The thought didn’t bother me, death would always lead to life.
I straightened up from the last body, a pale-haired Iceni woman who had been split almost in half.
I sent her soul into the air and called the dogs to heel. They rushed at me, panting and wagging their tails. I bent down and patted them, enjoying how the doggish smell blocked out the stink of blood.
“Come on then, are we done? Ready to go again?” In my mind I was already planning out the next journey, intending to head north.
Boudica’s rebellion had occupied so much of my time of late that I had been forced to neglect the northern and western lands and there were bound to be souls there who needed my help.
I would run through the woods taking a more circuitous path than I would at night, in order to avoid settlements.
I flexed my toes and bobbed up and down again.
The sun was threatening to rise at any moment, so I put the battlefield to my back and set off.

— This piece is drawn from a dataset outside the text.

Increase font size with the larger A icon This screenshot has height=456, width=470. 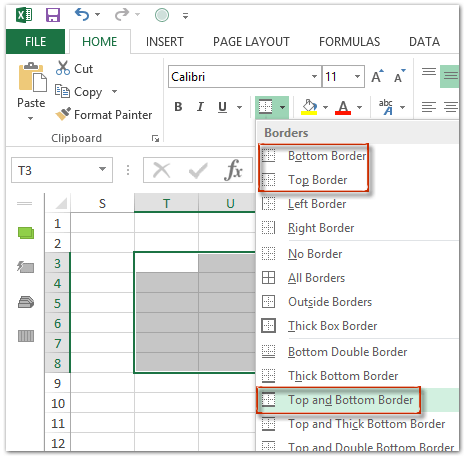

I had barely reached the edge of the trees when I felt something. A soul in pain, near death but too tangled up in itself to die. I slowed and looked back at the dogs.
“One more, then.”
I followed the sense of anguish into the woods.

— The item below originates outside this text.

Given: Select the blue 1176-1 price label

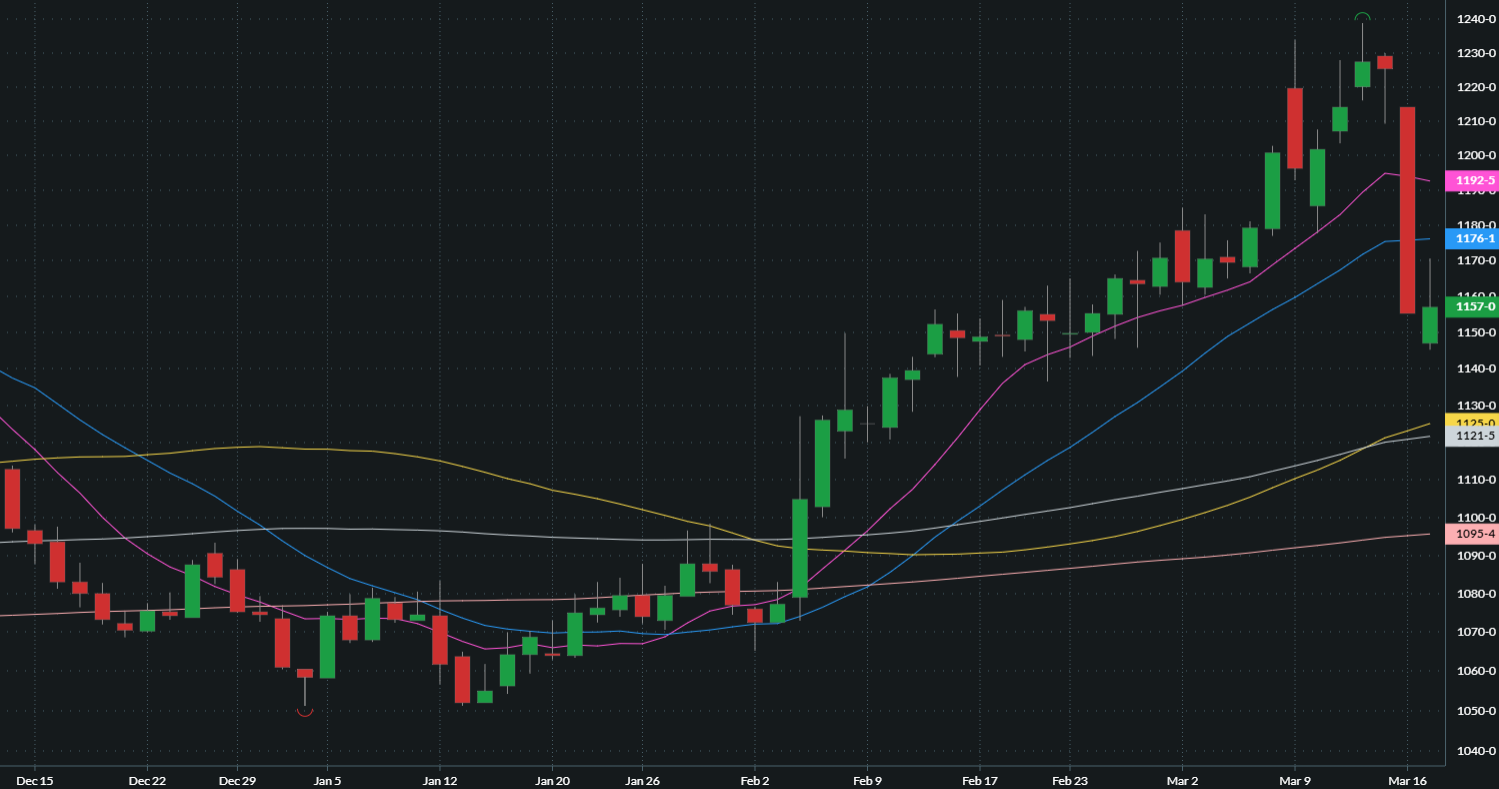Looking at the screenshot, I should (x=1470, y=239).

The morning light was quickly blocked out by the leaves, and I found myself darting between the trees in almost total darkness.
There was something else alongside the pain I was sensing, a kind of pressure, causing my ears to pop repeatedly as I approached.
Dormath growled a little and I almost tripped over as he dashed in front of me, a pale blur in the gloom.
I moved closer and identified the cause of the pressure.
It was magic. A strange kind of magic but magic nevertheless.
I was used to my own power, and I knew well the enchantments and tricks of the fae, both high and low.
This was different, imprecise and weak, though its meagre strength was building.
It reminded me of the earth spells the druids had woven, using blood and tree sap to paint ancient symbols through which to channel their incantations.
Ah! I knew it now. Witchcraft. I rarely saw witches or wizards; they almost never needed my assistance in finding the final path.
I had heard of them, though, and I was surprised to find one whose power hadn’t been diminished by whatever was killing her.
It was nothing to worry me, though, so I kept going, crunching twigs and leaves under my feet. The magic was growing as I neared, building in my ears and in my nose. Dormath sneezed and growled again.
A small glade appeared in front of me, well grassed and open to the dawn sky above.
The light was a pinkish gold, bathing the slender elm trees and making the beads of dew sparkle like quartz in granite.
I searched for the dying witch. A tall woman sprawled at the base of one of the trees, her long red hair splayed out around her.
I moved out into the open and sniffed but her soul had long since gone.
There was a sharp intake of breath from the side of me and I turned.
There were two more women in the shadows, one stretched on the ground beneath a spreading oak, her hand pressed to a bloody wound in the front of her dress, the other, barely more than a girl, crouched by her head.
I moved a little closer, tasting the agony and confusion of death on the air.
I had not bothered to glamour myself or the dogs and I heard the dying woman’s breath catch in her throat.
I waved to the dogs to stay back and knelt in front of her, reaching out a hand to touch her face.
I noticed she was muttering something, her lips moving in a blur even as she stared at me.
I smiled at her, thinking she was probably praying. A calming habit for humans, though it didn’t make much difference to me. The other girl leaned forward just as I laid my hand on the dying woman’s forehead. I saw her open her mouth to protest, even as my palm brushed the skin.
There was a huge crash as the magic I had sensed exploded, ballooning out to encompass the three of us.
I reached for the woman’s soul, but it pulled back at me, draining power through the channel I had opened.
I wrenched my hand back and there was a great cracking sound.
I smelled burned metal and salt as I was flung backwards, my body arcing through the air until I hit something solid, and then there was nothing but blackness.